What is needed is an exact transcription of the line containing "You are a computer-use agent. This" and every line after it through the end of the entries below, with no pictures.

##### ENTRIES PROVIDED

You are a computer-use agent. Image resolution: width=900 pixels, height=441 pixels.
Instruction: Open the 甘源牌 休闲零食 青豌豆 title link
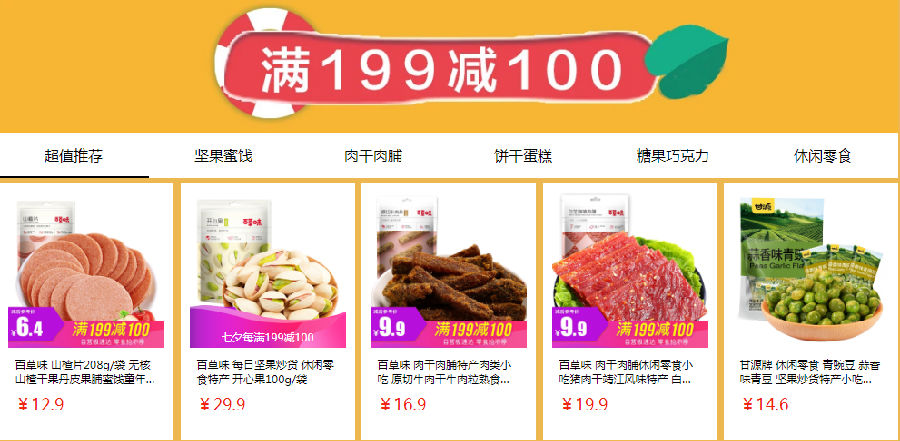(810, 372)
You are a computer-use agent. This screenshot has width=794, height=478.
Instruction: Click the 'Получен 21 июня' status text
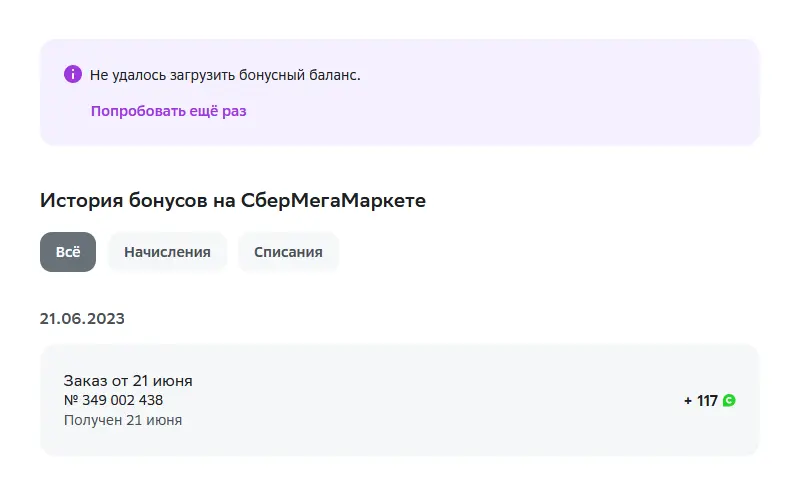coord(123,420)
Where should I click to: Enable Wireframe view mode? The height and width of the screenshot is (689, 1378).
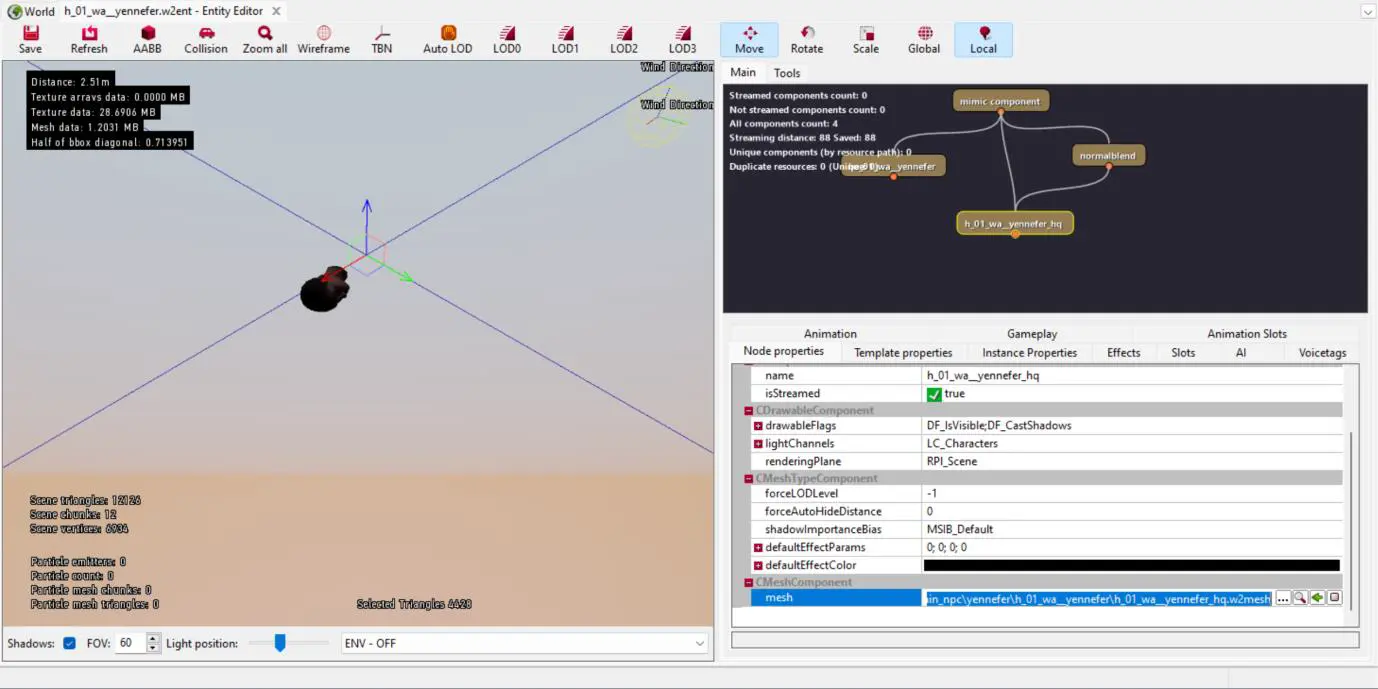[x=323, y=39]
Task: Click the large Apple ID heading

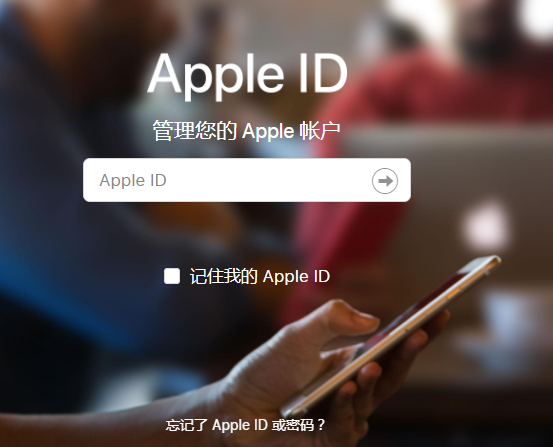Action: (x=248, y=75)
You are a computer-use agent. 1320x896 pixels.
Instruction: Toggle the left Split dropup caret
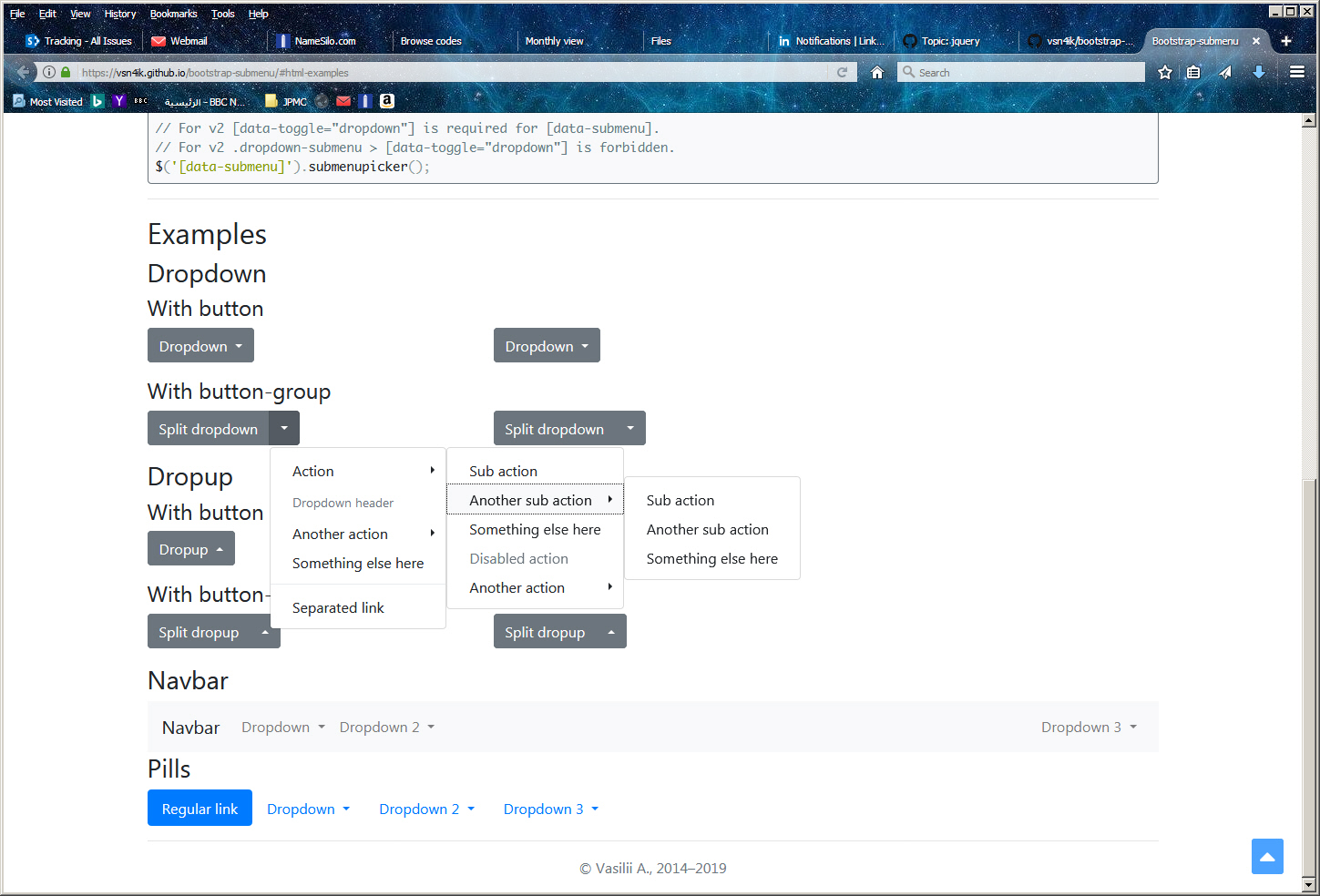265,632
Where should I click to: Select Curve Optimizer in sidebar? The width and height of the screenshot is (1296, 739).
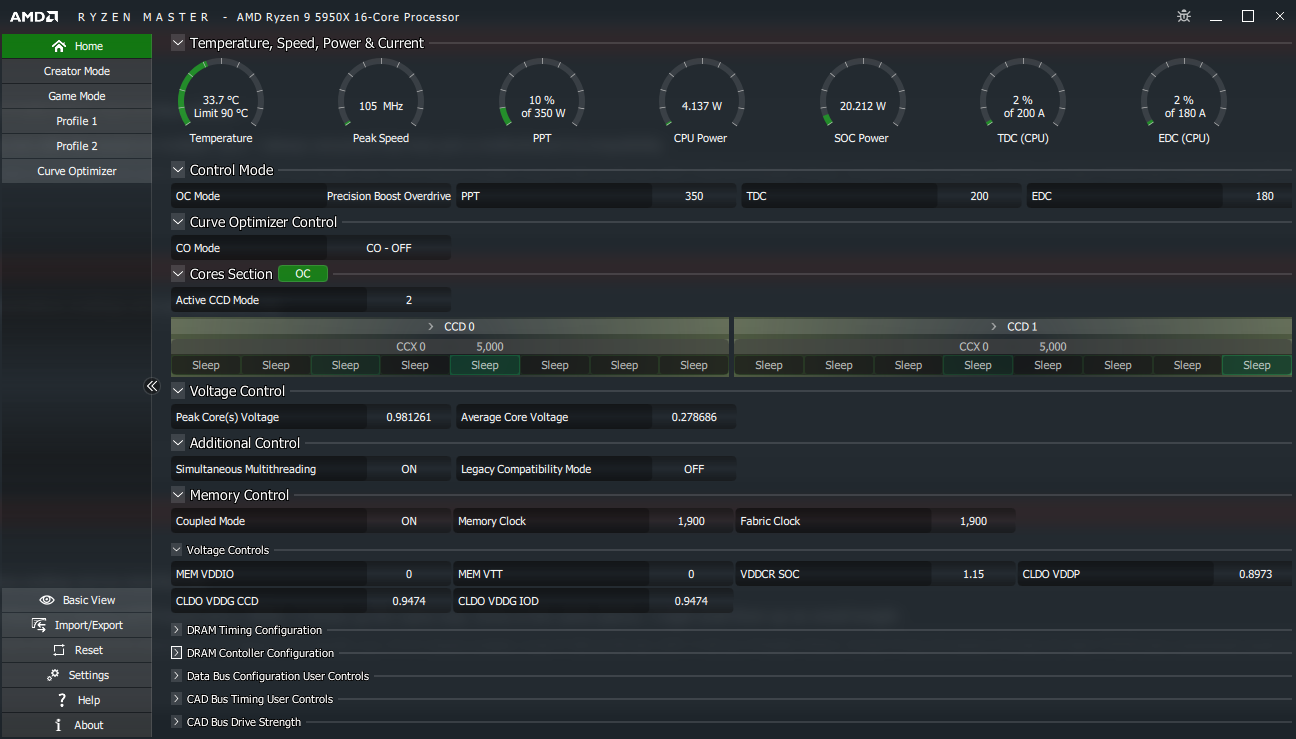[77, 171]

##########

EXPECTED ANSWER:
You are a computer-use agent. This screenshot has width=794, height=478.
Instruction: Click the 'Получен 21 июня' status text
coord(123,420)
Where should I click to: Enable Wireframe view mode? The height and width of the screenshot is (689, 1378).
[x=323, y=39]
Task: Click the large Apple ID heading

Action: (x=248, y=75)
You are a computer-use agent. 1320x896 pixels.
Instruction: Toggle the left Split dropup caret
265,632
Where should I click to: Select Curve Optimizer in sidebar? The width and height of the screenshot is (1296, 739).
[77, 171]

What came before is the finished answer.